The assistant director of an art supply store swapped brushes and pencils for a 911 emergency medical dispatcher headset.
“It was not really me to sit back and do nothing at home. When I saw that the Laurentides-Lanaudière Health Communication Center (CCSLL) was recruiting, I didn’t hesitate, ”says Jordane Forest-Hamel.
With the closure of non-essential businesses, the 25-year-old woman, who worked at the DeSerres boutique in Boisbriand, on the North Shore, found herself without work.
The woman who studied arts and humanities worked for seven years in the store where she rose through the ranks.
She planned to redirect her career towards the emergency services. The COVID-19 pandemic and its consequences have accelerated its decision-making.

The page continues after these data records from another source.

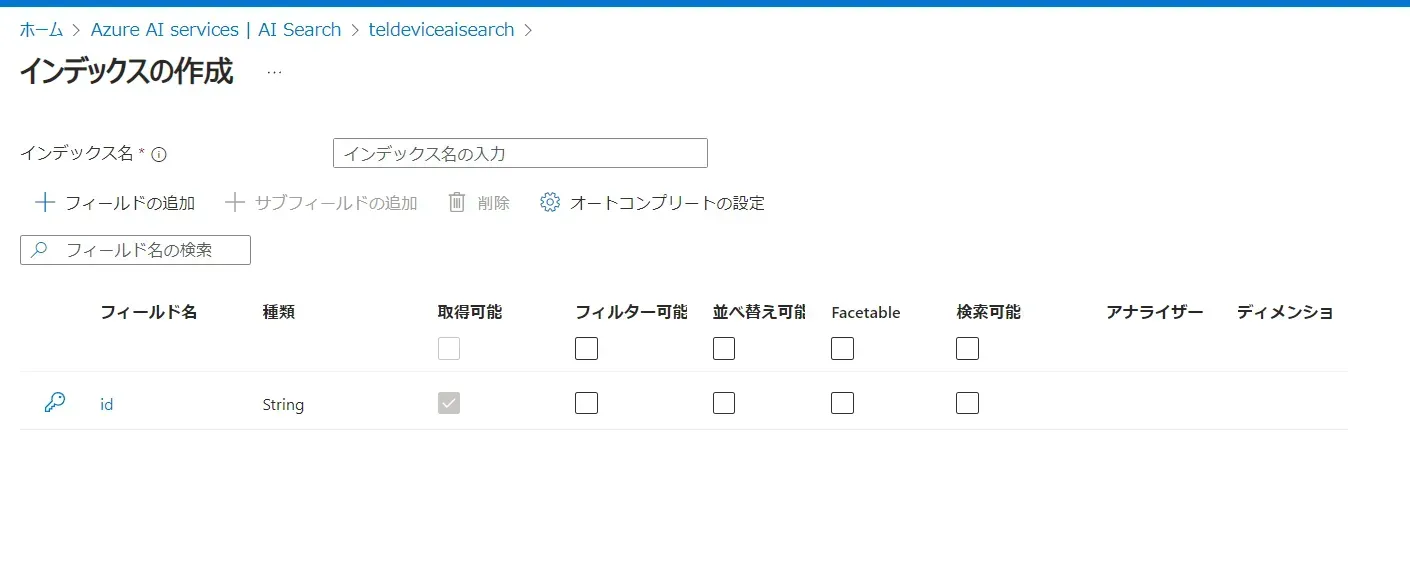Toggle header checkbox under Facetable column
This screenshot has width=1410, height=584.
(842, 349)
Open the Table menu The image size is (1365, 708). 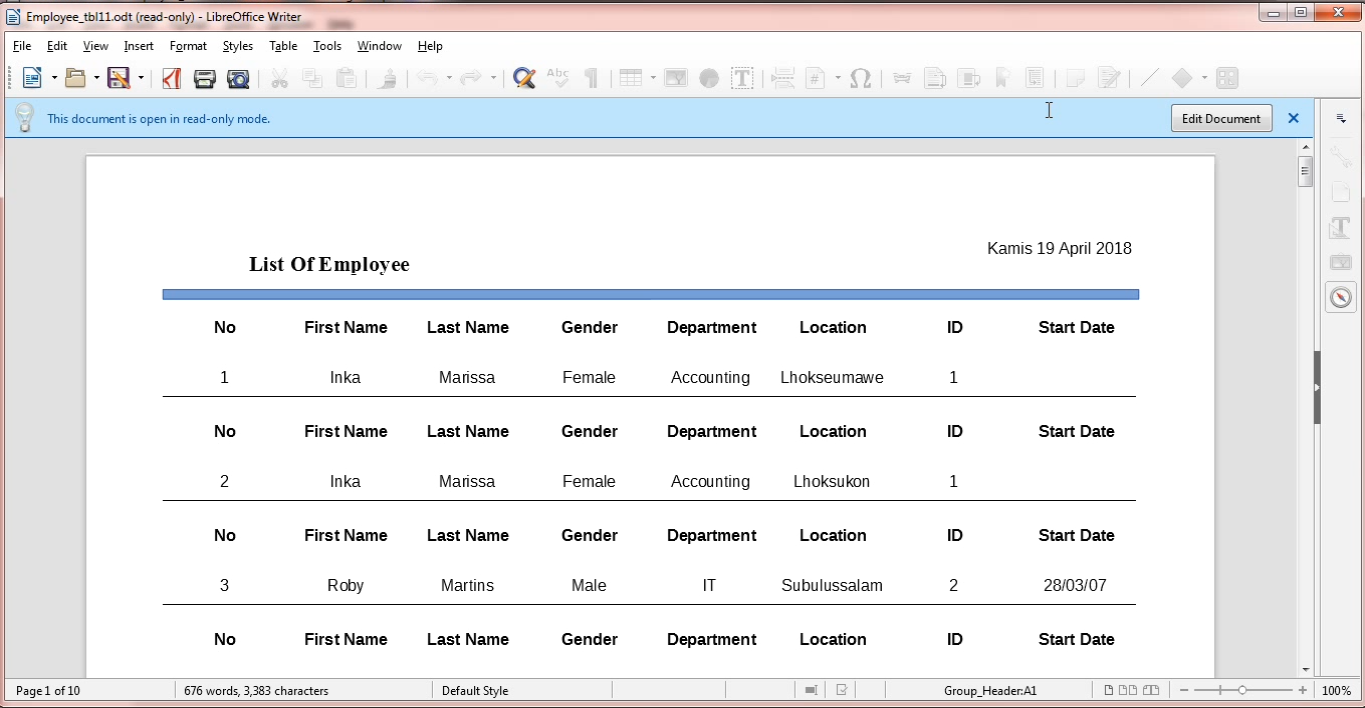point(283,46)
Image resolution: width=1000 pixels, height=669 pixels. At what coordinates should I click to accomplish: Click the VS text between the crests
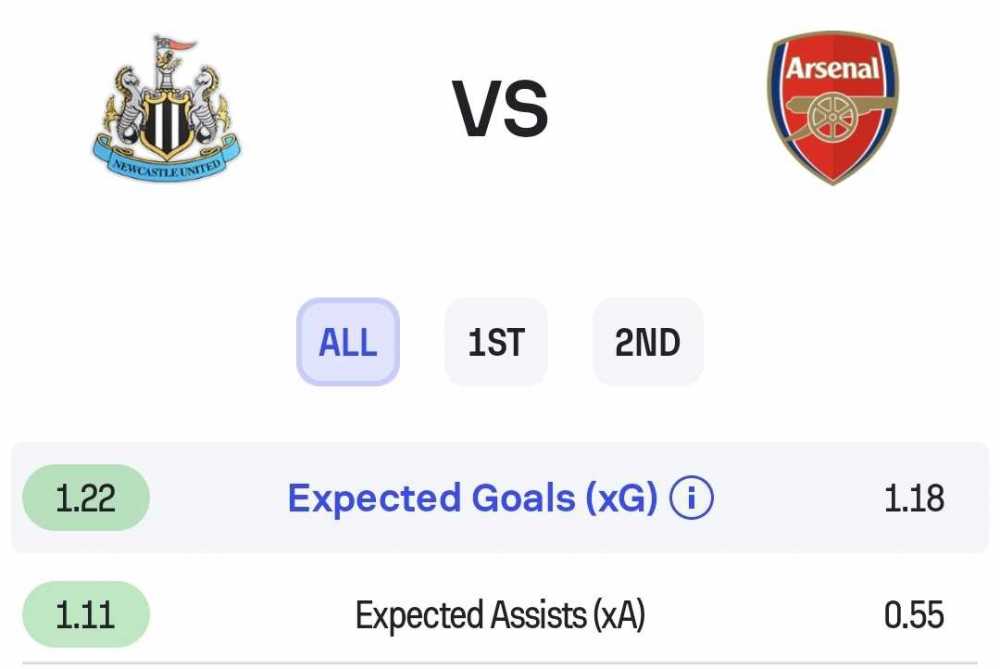501,108
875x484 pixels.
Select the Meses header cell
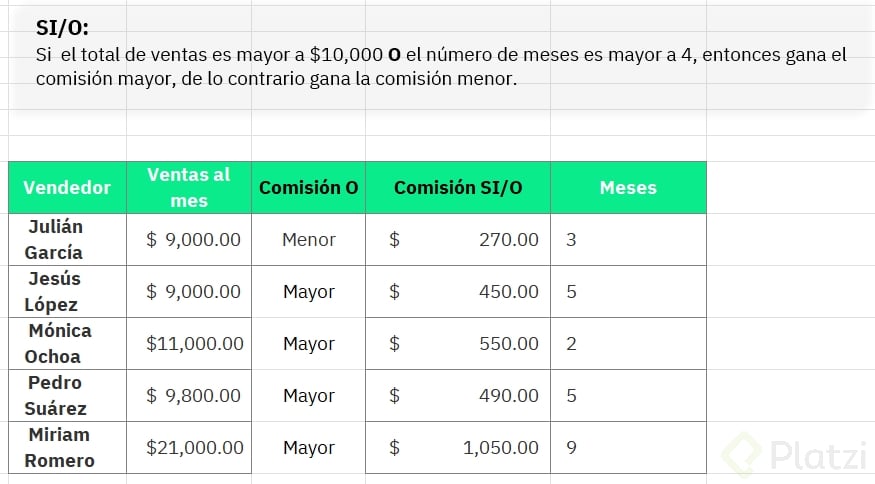pos(628,187)
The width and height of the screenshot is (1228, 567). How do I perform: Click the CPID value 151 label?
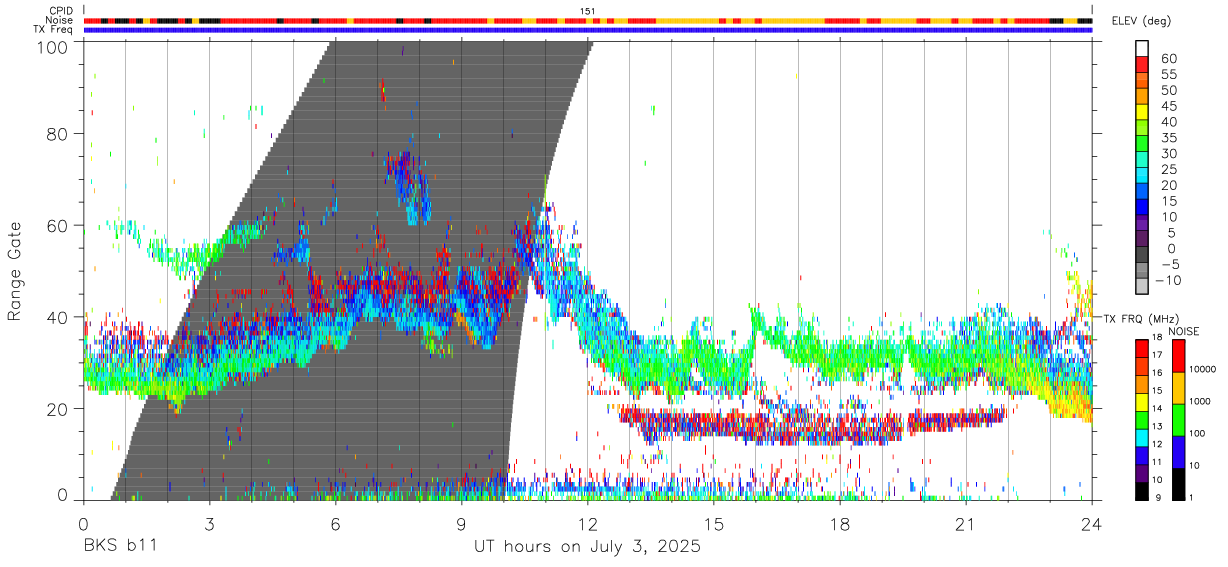(x=588, y=11)
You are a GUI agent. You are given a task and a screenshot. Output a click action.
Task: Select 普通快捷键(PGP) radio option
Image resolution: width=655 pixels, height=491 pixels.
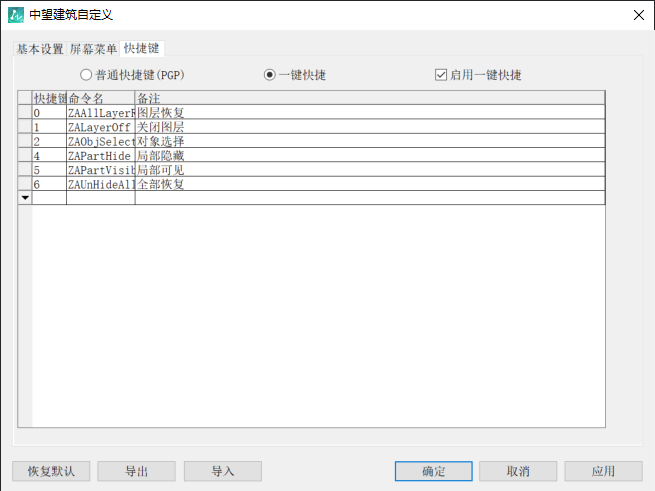pyautogui.click(x=86, y=75)
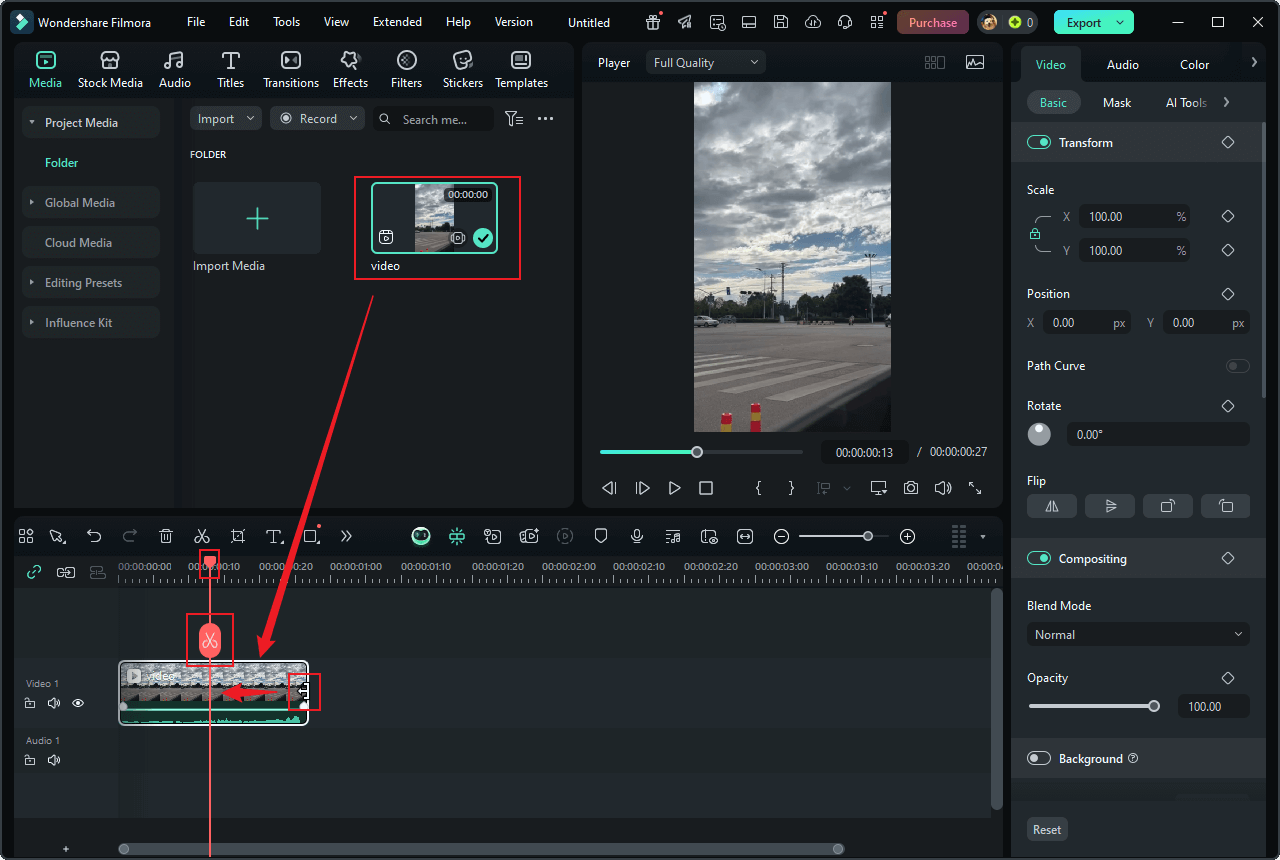1280x860 pixels.
Task: Expand the Global Media tree item
Action: click(x=32, y=203)
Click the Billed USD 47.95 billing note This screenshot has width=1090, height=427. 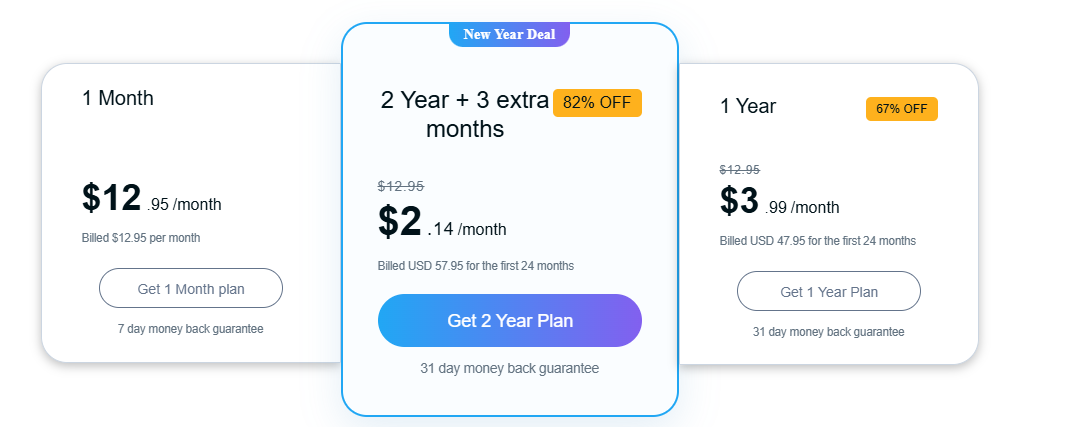pos(818,241)
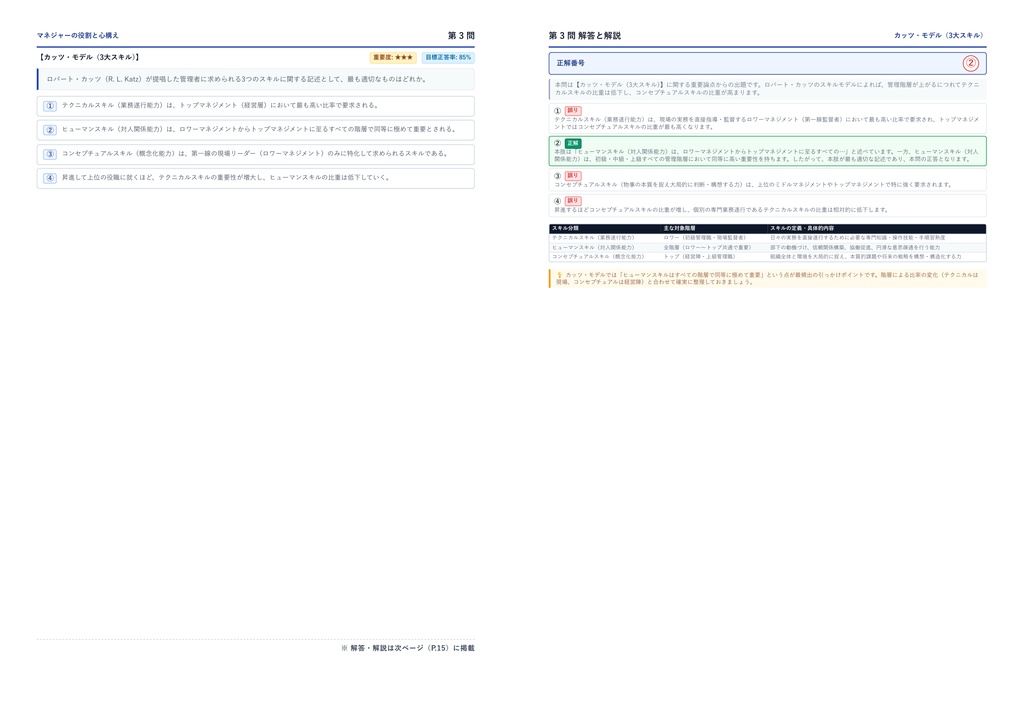
Task: Click the 重要度 ★★★ badge
Action: pyautogui.click(x=393, y=57)
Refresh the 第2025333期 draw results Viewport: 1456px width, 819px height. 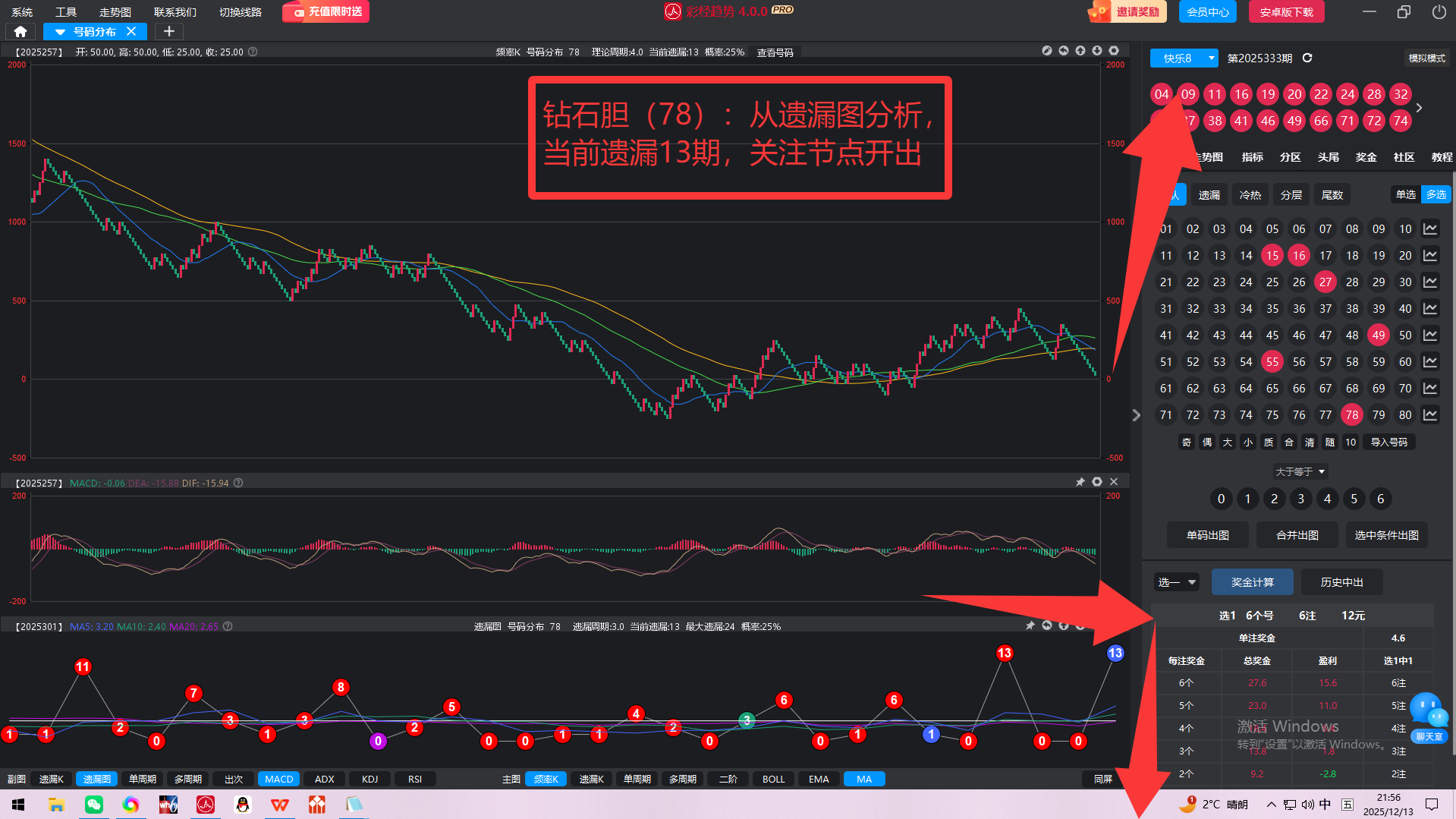1307,58
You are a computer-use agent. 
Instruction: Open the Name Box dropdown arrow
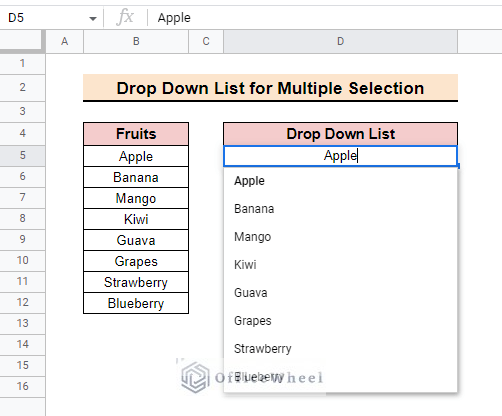[93, 19]
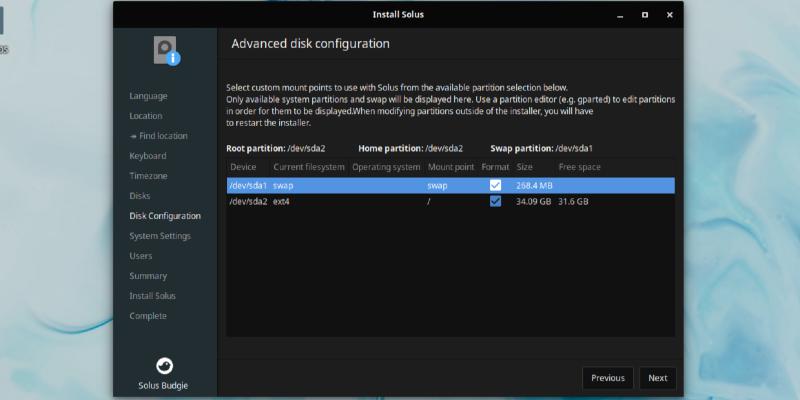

“It looks like everything is aligned. The Center paid for the training in addition. They received 1000 CVs, passed 200 interviews and I was selected for one of the 30 positions, “she says.
M me Forest Hamel also has emergency experience. She is a volunteer with the auxiliary firefighters in the Laurentians and Lanaudière, who help disaster victims during events.
“Helping people, I like that. Being able to be a pillar at a critical moment in people’s lives motivates me. I feel like I’m giving a bit, ”she says.
As an emergency medical dispatcher, the woman from Saint-Eustache will have 911 calls transferred which require the intervention of paramedics and an ambulance.
“We must ask questions, assess the priority of calls and guide the person who calls us so that they can offer first aid while waiting for help to arrive,” said Ms. Forest-Hamel.
Still in training, she has to start her internship on Monday and is very eager to start taking her first calls in order to make a difference.